Oliver twisted in the seat and looked over his shoulder. Jane was standing in the middle of the sidewalk, staring after the red roadster. He half-rose and waved his hand to her. She did not respond at once. The car was swinging into a cross street before she recovered from her astonishment. Then she waved her hand—and the last he saw of her she was standing stock-still in the middle of the sidewalk.
“Say, what the—what’s the rush?” he roared. “I want to speak to Jane. Stop the damn thing, will you? Let me out. I’ll run back and—”
“Keep your shirt on,” chirped Sammy. “I’ll run you clear around the block and we’ll head her off. Quicker than backing and turning in this—”
“Go ahead!” commanded Mr. Baxter sharply. “Let’s get home. You can see Jane to-morrow or next day,” he shouted to his son.
“Oh, I say, dad!”
“If you’d sooner see her than me—all right. All right! Turn around, Sammy, and take him back. Let me out. I’ll walk the rest of the way home.”
“Drive on, Sam,” said Oliver, sinking back in the seat.
Presently Mr. Baxter cackled. He was in high good humor again. “Say,” he said, “I fooled the whole crowd of ’em. I told Joe and the rest of ’em you wouldn’t be coming down till to-morrow. Pretty smart trick, eh? Joe’ll be so mad he’ll pay me the twenty dollars he owes me, claiming he don’t want to have anything more to do with me. He-he-he!”
Oliver was silent. Sammy snorted and then got very red in the face.
“I had to tell Serepty Grimes,” went on Mr. Baxter, as if apologizing to himself. “She’s keeping house for me now, and so I had to tell her. I didn’t tell her till just about an hour ago, though. She was as mad as a wet hen.”
“Aunt Serepta keeping house for you?”
“Yes. Have you got any objections?”
“None whatever, dad. I think it’s great.”
“Well,” began the old man, slightly mollified, “I’m glad it suits you.”

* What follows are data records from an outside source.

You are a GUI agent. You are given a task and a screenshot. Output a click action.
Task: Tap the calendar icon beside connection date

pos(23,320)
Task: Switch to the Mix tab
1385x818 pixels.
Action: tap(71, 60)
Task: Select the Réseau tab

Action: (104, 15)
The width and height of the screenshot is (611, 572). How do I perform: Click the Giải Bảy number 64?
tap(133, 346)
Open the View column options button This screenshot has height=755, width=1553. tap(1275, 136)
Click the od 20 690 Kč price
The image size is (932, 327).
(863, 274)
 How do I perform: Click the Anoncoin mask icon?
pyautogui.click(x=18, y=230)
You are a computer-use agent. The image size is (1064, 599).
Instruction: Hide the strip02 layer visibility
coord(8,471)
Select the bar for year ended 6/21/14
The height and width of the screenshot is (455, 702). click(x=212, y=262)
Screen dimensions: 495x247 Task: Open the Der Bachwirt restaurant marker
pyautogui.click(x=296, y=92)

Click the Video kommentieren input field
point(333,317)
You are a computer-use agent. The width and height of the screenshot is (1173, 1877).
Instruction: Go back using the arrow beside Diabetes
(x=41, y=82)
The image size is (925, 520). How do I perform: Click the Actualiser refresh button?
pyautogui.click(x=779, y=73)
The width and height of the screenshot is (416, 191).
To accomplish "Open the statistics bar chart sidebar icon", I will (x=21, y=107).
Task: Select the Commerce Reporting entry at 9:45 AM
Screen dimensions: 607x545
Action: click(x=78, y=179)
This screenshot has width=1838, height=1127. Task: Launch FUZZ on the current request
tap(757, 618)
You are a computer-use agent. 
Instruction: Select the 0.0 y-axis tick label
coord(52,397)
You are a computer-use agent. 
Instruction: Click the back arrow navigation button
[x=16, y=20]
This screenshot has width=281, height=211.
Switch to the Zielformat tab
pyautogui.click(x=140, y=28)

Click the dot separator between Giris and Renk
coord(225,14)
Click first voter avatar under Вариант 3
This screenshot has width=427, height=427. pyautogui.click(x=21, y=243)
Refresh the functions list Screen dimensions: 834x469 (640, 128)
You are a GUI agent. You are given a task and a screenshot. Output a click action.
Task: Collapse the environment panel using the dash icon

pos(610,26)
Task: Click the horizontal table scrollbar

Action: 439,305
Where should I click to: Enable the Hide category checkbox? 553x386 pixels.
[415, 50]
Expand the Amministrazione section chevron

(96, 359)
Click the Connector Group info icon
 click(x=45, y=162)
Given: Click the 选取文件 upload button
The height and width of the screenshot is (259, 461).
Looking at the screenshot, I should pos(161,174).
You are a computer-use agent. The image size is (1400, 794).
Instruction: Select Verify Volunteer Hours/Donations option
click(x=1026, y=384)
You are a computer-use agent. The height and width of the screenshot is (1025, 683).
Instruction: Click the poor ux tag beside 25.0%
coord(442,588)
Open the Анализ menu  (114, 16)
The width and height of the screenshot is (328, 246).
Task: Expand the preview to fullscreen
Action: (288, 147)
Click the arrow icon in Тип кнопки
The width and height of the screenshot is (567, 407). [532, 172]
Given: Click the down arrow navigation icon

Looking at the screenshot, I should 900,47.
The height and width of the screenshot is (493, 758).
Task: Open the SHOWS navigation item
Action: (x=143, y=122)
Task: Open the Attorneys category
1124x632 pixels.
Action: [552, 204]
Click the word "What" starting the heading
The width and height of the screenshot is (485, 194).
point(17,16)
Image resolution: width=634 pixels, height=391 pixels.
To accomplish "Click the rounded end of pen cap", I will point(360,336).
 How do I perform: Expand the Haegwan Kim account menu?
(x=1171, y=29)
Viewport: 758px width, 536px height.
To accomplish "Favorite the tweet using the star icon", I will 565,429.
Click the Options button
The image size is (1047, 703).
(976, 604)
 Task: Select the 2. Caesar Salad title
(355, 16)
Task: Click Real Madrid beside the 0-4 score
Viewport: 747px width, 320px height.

“I wouldn’t have thought she’d give up her own nice little house to—Don’t tell she’s in financial difficulties, dad.”
“She’s better off than she ever was. She sold her house and lot and the Grimes sawmill two years ago, and now she’s living off the fat of the land. She was the one who proposed the housekeeper scheme, not me. I tried to argue her out of it. Wasn’t any use. I said that people would be sure to talk if she came over and lived at my house. Make a regular scandal out of it. But she just laughed and said nothing in the world would tickle her so much as to have people say complimentary things about her at her age. I was a long time figuring out what she meant. She’s sixty-nine. She says I ought to feel the same way about it, me being seventy-four. ‘Let ’em talk,’ says she, and after a while she got me to saying ‘let ’em talk.’ But the cussed part of it is, nobody thinks there’s anything scandalous about it. There hasn’t been a derned bit of talk. The only thing people say, far as I can make out, is that it’s a mighty nice arrangement. What the dickens are you laughing at, Sam?”
“I just ran over a hen,” lied Samuel promptly.